Prof. mr. dr. drs. Jeroen Temperman, endowed professor of international Law and religion (Department of International and European law), has been awarded an EUR Fellowship, enabling him to carry out a four-year research project entitled “Corporate Freedom Of / From Religion? An International Human Rights Analysis”.
This project investigates fundamental rights collisions in pluralist societies, particularly clashes between emerging "corporate religious freedom" claims and the fundamental rights of others, for instance LGBT rights.
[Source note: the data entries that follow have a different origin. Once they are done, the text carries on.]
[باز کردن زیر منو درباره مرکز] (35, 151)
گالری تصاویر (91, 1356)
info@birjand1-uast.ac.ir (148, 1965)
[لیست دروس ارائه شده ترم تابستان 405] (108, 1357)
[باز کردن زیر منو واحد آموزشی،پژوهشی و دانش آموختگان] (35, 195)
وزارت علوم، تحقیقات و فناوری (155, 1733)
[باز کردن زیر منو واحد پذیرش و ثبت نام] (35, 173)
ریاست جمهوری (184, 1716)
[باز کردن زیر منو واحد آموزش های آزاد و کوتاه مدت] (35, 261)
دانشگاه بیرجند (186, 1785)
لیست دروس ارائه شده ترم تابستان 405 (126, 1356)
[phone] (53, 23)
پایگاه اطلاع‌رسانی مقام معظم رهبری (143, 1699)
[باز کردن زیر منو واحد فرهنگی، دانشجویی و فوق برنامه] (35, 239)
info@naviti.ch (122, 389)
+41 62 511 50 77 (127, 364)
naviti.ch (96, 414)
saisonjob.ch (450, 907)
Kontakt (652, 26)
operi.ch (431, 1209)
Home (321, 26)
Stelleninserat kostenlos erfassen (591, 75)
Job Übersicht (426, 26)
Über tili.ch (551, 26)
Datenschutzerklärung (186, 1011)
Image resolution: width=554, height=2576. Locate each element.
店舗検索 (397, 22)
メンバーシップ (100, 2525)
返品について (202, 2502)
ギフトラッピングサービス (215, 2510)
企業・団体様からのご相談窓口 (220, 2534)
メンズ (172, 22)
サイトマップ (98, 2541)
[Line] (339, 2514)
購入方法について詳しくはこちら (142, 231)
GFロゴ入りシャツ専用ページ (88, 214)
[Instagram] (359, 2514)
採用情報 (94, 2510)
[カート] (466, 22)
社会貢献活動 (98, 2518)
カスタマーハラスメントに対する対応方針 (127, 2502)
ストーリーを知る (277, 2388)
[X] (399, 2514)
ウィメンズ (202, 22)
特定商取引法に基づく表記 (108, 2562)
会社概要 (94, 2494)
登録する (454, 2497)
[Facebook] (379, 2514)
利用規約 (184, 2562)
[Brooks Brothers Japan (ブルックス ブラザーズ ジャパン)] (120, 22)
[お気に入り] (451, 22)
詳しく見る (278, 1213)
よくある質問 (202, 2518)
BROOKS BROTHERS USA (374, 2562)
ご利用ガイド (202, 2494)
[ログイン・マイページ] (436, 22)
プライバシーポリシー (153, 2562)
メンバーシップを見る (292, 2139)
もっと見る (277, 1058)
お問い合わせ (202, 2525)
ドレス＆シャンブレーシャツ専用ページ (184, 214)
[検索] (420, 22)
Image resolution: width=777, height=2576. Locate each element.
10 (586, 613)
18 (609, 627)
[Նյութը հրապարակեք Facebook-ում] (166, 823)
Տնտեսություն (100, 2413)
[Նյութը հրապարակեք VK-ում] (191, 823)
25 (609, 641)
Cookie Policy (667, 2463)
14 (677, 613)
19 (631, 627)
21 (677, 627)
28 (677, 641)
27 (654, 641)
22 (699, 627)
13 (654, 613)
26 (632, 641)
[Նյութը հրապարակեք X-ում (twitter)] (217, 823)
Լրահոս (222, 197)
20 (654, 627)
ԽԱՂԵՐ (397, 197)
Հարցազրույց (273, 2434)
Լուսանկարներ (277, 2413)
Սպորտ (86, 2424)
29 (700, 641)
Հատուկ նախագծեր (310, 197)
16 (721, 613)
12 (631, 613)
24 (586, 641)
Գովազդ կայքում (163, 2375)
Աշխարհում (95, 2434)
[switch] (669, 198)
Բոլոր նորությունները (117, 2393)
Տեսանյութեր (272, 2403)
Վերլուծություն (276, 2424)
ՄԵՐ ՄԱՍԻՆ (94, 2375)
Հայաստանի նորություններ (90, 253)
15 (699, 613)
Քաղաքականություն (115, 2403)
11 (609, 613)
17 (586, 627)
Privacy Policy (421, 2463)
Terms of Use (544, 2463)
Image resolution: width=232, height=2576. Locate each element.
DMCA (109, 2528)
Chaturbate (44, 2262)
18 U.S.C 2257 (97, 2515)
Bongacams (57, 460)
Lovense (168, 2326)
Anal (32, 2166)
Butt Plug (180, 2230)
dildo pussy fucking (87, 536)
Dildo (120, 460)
In addition to corporate piety, policies of secular companies are investigated, whose entrepreneurial "freedom from religion" claims may collide with free religious manifestations in the workspace, such as the use of religious attire.
This is his second EUR Fellowship: in 2010 he was granted the Fellowship for his project “The Prohibition of Advocacy of Religious Hatred in International Law”. Jeroen Temperman has received a number of prizes and grants, such as a Fulbright Scholarship (KNAW) in 2014, a Research Excellence Initiative grant (joint principal applicant), and was selected by Erasmus University in 2013 as a member of Young Erasmus, a network of excellent young researchers. He is also the editor-in-chief of Religion & Human Rights: An International Journal and a member of the Panel of Experts on Freedom of Religion or Belief of the Organization for Safety and Cooperation in Europe (OSCE).
Having a combined educational background in (international) law (from EUR), international human rights law and democratization (from European Inter-University Centre for Human Rights and Democratization, Venice, Italy; and a Ph.D. in human rights law from Irish Centre for Human Rights, National University of Ireland, Galway), and undergrad and graduate degrees in Humanist Studies (from the University for Humanist Studies, Utrecht, Netherlands), he concentrates his research on questions of law & religion. He has authored numerous articles in international journals and (co)authored and edited seven books on international human rights law, including most recently Blasphemy and Freedom of Expression (Cambridge University Press, 2017) and Religious Hatred and International Law (Cambridge University Press, 2016).